The country’s arts bodies have acknowledged the role that outgoing culture administrator in the Ministry of Information, Tourism and Culture Bernard Kwilimbe has played in the sector.
Kwilimbe retired from his position early this month after being at the centre of promoting the country’s culture for 40 years.
“Kwilimbe was a fighter who understood the pain of artists in the country. The advantage of him being in the department was that he understood things from an expert perspective. He is not just an ordinary person and we still regard him as father whom we can refer to for advice,” said Chimwemwe Mhango, president of the Musicians Union of Malawi (MUM).
Kwilimbe said his life-long wish is to see Malawian artists being treated as workers so that they benefit from their work.
“It is only in Malawi where artists are not fully recognized as workers. But it’s important that they are recognised and treated like workers because arts is a profession,” said Kwilimbe.
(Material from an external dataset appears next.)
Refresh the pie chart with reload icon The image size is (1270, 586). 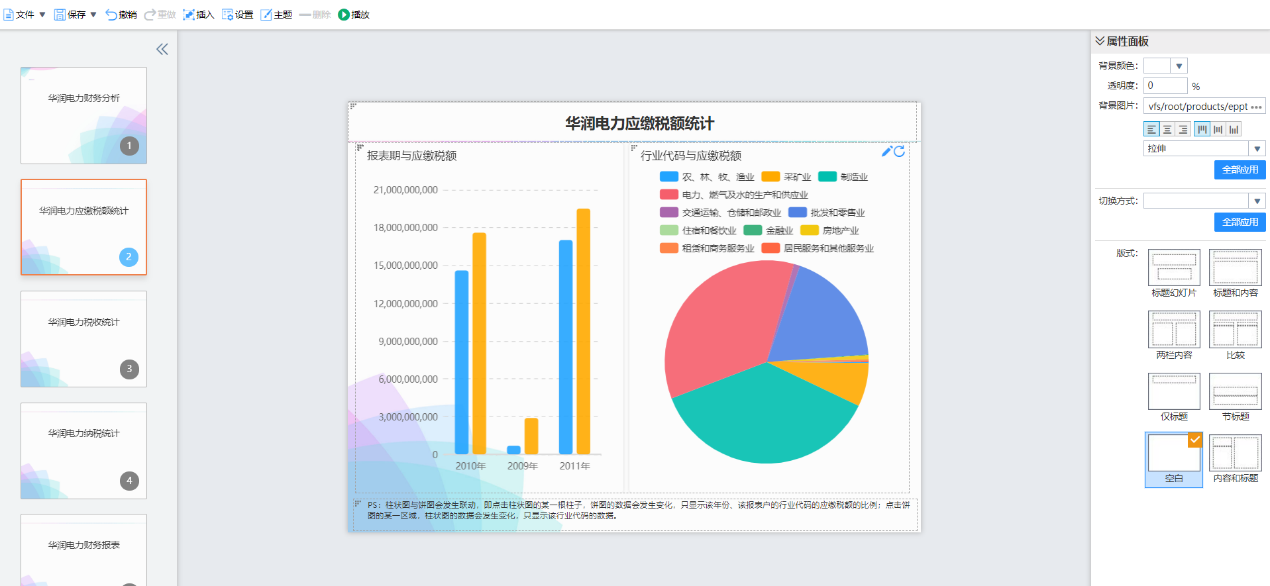[900, 151]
On his part, Malawi Writers Union (Mawu) president Sambalikagwa Mvona suggested that Malawi should write a complete biography of Kwilimbe as a cultural activist who has made significant contributions to the country.
“Malawi should have a biography of Bernard Kwilimbe so that people should celebrate his life and work. He is an asset to Malawi,” said Mvona.
Ezius Mkandawire, president for Film Association of Malawi (Fama), described Kwilimbe as someone who has contributed to the growth of arts and culture.
“He was the first person to give Fama insights on how best to go about its operations in the country. So, his services will be greatly missed not only by Fama, but also other arts disciplines and individual artists,” said Mkandawire.
Ethnomusicologist Waliko Makhala once described Kwilimbe as ‘cultural encyclopaedia’ which the country should utilise for the purposes of nurturing the country’s arts and cultural industries.